According to multiple reports, global commodities business Glencore is nearing a deal to sell a 40% stake in its agricultural business to the Canada Pension Plan Investment Board, one of the key players in the ongoing acquisition of Asciano by a number of financial and logistics players.
Glencore has been looking to sell off several significant stakes in its diverse portfolio, as it aims to improve its balance sheet by cutting into its significant debt figure.
CPPIB, the investment arm of Canadian Pension Plan – the country’s largest pension fund – is set to acquire a 40% stake in the trader’s agricultural business for a reported figure of US$2.4bn.
The reported figure values the agricultural unit at a total of US$6bn, despite Citigroup estimating the unit was worth US$10bn in September.

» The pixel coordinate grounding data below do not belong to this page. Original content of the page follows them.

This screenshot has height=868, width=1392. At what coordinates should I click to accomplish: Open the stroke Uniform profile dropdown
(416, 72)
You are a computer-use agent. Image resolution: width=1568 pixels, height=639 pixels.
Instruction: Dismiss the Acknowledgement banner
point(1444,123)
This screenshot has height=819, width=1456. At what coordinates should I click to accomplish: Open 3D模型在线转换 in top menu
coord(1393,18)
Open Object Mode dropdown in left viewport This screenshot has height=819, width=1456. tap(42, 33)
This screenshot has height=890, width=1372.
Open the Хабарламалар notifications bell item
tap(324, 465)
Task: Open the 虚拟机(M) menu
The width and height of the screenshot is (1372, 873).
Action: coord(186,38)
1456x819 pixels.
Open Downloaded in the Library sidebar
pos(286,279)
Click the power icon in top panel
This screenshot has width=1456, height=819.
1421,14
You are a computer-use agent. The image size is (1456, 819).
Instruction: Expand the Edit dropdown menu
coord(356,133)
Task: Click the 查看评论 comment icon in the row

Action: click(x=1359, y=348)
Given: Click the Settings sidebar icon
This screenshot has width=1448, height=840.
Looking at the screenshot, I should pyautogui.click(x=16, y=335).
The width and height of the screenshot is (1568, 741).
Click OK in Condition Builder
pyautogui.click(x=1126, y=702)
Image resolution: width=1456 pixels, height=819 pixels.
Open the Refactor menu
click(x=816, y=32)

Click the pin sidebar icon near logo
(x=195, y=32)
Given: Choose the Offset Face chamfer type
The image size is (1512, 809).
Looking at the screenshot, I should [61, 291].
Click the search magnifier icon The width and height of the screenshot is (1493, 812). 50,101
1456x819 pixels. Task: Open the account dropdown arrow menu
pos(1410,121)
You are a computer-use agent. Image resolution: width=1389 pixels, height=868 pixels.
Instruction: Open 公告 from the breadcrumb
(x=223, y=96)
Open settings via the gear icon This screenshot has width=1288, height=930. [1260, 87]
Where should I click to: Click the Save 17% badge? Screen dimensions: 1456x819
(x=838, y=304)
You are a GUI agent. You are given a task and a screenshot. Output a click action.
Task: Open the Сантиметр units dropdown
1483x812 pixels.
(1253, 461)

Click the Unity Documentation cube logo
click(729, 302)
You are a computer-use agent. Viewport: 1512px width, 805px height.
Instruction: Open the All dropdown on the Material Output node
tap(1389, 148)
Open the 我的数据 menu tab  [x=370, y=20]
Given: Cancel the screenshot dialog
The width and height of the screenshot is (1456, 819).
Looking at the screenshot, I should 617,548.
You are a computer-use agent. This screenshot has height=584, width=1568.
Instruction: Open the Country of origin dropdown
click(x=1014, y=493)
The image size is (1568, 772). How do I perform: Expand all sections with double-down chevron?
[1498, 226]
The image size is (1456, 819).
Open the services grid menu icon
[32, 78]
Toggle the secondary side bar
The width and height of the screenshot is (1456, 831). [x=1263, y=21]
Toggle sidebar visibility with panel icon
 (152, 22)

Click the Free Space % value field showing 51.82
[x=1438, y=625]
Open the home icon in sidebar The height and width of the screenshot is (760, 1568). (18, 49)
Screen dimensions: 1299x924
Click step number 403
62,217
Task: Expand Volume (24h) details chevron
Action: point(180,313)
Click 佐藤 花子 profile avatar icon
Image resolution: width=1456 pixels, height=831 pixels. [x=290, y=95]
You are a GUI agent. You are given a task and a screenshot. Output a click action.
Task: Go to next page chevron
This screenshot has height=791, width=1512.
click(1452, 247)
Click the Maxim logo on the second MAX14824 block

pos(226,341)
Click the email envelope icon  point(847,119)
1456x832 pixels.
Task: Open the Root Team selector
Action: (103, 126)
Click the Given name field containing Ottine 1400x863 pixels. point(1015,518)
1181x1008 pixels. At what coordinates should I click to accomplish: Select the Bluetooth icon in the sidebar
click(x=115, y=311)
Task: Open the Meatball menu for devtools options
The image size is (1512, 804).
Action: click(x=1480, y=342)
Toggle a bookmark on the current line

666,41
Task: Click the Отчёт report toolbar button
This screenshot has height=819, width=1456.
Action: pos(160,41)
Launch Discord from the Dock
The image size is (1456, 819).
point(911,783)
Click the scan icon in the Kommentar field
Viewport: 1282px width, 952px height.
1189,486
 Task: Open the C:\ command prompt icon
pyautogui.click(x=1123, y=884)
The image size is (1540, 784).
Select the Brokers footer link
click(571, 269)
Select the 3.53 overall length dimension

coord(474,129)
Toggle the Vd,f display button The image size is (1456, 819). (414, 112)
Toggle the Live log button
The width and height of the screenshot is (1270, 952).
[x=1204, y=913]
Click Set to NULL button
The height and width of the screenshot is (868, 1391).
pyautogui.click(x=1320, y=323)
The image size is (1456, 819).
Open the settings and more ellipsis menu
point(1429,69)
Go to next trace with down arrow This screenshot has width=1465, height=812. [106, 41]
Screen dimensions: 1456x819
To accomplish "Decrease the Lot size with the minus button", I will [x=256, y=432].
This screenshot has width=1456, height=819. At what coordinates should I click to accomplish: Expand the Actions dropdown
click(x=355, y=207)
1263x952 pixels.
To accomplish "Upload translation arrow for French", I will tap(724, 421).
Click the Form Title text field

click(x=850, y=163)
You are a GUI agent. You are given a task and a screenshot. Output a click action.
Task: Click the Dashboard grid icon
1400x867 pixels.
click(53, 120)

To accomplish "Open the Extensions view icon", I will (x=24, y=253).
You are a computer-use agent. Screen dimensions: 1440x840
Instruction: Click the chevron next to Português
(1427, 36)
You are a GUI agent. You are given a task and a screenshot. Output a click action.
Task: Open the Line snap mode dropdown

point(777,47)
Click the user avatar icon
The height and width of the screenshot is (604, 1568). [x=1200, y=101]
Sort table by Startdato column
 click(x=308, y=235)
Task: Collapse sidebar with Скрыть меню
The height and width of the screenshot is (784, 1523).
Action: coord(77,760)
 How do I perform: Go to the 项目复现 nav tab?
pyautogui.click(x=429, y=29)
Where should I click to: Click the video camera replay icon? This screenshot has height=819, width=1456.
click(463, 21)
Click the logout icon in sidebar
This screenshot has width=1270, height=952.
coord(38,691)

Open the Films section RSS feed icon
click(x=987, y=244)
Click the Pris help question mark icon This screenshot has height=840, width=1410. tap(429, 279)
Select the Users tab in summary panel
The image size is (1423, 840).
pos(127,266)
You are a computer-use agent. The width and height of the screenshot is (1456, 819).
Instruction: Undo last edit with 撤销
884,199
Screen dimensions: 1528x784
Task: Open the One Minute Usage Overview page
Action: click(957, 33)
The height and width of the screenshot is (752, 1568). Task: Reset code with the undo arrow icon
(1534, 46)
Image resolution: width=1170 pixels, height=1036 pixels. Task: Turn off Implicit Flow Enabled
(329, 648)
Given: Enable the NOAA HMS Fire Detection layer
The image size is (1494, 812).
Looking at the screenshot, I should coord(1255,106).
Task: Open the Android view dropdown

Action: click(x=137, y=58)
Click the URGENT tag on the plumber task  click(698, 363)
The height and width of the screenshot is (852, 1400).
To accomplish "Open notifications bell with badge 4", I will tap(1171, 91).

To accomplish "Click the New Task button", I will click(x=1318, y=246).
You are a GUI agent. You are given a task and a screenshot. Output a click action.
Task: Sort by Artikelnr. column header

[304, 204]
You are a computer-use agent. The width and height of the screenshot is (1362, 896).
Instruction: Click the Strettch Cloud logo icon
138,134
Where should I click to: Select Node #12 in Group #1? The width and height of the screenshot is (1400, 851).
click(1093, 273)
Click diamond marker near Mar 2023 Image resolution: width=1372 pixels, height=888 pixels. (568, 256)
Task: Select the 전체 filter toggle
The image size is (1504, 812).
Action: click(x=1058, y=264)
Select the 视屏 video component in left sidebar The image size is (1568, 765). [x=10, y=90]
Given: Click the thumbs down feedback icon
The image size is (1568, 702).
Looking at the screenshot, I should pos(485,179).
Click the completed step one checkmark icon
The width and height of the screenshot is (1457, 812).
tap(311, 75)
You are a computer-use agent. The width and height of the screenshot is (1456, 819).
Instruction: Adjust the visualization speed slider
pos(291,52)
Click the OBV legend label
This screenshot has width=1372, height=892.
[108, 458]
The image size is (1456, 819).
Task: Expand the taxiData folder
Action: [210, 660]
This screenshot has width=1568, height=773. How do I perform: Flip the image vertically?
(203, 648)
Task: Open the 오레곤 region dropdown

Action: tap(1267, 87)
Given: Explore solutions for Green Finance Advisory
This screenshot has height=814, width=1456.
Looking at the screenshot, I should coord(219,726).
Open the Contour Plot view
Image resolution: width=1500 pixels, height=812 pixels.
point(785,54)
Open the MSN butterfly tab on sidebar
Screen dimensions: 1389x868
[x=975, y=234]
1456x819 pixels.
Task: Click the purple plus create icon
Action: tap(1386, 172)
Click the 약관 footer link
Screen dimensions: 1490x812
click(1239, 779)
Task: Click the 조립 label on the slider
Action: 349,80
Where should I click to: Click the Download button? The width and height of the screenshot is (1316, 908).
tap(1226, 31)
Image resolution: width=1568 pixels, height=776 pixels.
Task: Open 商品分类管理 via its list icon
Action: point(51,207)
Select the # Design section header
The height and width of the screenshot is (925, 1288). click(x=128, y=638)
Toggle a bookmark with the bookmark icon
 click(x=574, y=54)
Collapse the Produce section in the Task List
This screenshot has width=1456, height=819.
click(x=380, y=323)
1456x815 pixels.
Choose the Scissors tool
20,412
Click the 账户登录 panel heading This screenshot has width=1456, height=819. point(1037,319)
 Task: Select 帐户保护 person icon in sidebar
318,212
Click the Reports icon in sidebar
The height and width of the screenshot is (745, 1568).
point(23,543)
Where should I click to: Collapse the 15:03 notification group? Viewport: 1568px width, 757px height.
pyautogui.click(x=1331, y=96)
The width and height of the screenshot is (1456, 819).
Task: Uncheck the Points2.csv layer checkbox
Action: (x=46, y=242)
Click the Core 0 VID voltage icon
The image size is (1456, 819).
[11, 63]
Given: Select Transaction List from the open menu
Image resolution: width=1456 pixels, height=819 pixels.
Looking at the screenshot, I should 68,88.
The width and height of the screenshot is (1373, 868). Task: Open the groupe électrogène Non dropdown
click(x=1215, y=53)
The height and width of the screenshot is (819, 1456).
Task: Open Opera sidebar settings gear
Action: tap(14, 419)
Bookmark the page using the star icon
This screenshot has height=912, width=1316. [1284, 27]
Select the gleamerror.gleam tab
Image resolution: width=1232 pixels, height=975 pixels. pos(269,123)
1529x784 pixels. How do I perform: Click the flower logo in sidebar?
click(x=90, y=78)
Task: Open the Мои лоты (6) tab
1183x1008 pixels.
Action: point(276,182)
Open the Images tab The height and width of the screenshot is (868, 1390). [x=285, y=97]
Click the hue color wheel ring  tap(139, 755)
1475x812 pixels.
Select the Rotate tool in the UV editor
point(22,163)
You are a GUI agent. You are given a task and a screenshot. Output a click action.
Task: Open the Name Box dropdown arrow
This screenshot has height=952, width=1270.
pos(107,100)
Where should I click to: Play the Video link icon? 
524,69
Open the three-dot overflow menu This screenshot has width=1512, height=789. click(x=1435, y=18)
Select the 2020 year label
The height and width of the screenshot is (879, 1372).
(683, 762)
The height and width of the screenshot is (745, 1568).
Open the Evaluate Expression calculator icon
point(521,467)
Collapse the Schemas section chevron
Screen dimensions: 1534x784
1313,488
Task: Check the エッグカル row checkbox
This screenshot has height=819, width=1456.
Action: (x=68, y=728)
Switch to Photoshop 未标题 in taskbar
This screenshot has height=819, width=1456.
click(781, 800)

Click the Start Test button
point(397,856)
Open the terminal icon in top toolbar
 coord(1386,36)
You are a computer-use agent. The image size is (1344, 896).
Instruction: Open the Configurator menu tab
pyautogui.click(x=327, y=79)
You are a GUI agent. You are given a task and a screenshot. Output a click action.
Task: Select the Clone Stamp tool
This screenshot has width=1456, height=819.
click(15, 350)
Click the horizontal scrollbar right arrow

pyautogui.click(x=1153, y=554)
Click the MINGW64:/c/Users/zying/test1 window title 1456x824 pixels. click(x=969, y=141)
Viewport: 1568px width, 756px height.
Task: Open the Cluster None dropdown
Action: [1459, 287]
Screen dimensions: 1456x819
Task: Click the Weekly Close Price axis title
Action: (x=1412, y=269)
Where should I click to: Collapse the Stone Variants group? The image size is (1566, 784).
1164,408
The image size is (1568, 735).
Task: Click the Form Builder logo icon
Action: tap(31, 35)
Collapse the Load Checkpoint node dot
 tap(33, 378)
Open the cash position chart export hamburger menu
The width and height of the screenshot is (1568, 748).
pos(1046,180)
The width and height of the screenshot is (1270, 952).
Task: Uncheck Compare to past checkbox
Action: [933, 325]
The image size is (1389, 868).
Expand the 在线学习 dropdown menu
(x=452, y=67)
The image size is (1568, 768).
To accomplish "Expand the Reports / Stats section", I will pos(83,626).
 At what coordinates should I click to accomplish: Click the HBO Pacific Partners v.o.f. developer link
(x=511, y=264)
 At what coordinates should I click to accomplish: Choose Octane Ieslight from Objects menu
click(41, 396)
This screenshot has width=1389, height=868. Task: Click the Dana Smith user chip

A Bloomberg report on Wednesday suggested an announcement would be made regarding the transaction within days.
Glencore’s key agricultural operations are in the European Union, Russia, Canada and Australia.
The company’s major Australian agricultural interest includes more than 30,000 hectares of cropping land across south-eastern Australia, and storage and handling facilities across the region, and elsewhere in Australia.
CPPIB will be a familiar name to regular ABHR readers; the fund is a key player in the break-up and sale of Asciano, which is currently under review at the Australian Competition and Consumer Commission.
Through the deal, CPPIB plans to acquire a 33% interest in Pacific National – Asciano’s significant rail business. It also plans to buy 9.99% of Qube, which is acquiring 50% of Asciano’s Port Terminals business, Patrick, in the deal.
CPPIB invests almost 300 billion Canadian dollars for its members. It has a 25% stake in the Westlink M7 toll road in Western Sydney, and is also invested in the NorthConnex tolled tunnel project in the city’s north-west.